The master bath, a classic palace of marble and mirrors, boasts a radiant-heated mosaic Calacatta marble floor, a marble-tiled steam shower, a stained-glass landscape image, a crystal chandelier and a pink onyx double vanity crowned by a keystone sculpture of Goddess Maia modeled on the one in Prague’s Goethe Institute. Mirrored walls give the illusion of infinite arcades, and the water closet has switchable glass for privacy.

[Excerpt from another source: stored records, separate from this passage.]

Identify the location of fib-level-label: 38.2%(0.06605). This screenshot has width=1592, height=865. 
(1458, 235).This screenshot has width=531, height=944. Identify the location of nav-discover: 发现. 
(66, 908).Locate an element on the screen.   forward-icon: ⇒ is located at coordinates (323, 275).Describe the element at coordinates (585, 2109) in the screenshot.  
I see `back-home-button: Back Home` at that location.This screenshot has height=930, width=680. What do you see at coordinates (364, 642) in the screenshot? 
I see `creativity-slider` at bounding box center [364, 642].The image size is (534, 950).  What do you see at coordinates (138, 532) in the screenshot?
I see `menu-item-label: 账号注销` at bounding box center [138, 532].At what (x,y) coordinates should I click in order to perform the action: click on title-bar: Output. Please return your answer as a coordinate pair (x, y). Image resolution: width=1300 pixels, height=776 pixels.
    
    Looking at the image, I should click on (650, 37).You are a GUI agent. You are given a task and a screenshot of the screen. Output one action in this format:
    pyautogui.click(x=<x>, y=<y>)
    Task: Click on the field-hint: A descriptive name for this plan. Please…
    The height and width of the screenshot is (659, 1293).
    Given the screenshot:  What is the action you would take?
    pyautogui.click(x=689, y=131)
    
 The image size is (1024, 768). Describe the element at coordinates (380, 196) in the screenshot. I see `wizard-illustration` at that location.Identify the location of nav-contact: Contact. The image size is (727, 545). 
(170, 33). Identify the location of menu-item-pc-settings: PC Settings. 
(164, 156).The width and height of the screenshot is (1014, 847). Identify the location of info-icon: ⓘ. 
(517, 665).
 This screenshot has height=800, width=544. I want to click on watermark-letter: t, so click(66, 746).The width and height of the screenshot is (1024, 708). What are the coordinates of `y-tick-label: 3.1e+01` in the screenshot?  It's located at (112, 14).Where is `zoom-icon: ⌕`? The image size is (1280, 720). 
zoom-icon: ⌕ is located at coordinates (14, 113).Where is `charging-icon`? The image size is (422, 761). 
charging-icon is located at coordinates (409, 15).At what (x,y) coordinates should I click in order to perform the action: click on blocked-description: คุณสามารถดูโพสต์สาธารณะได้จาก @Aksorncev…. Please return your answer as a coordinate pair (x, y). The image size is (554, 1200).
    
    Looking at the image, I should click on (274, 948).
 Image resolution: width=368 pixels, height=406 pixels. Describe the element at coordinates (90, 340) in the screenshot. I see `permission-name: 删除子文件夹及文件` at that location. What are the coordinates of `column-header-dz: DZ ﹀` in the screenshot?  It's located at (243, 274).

The master bedroom boasts a stylish sitting area embellished with stained-glass windows, festooned wainscoting and a crown molding of antiquarian bas-relief faces suggesting the likenesses of Erasmus, Cleopatra and Queen Elizabeth I.
Just off the master suite, a spiral staircase descends to a new general-purpose space paneled in blond oak, built in with copious cabinetry and bookcases, ended with a leaded-glass bow front and equipped with a marble shower bath. These features suit it for use as a library, media room or au pair/in-law suite.
Also on this level are a deeded storage room and easy access to the heated parking garage.
Residence One at 314 Commonwealth Ave. amalgamates the Belle Epoque of Burrage with the modernity of the millennium, letting the new residents live in Gilded Age grandeur and contemporary convenience simultaneously.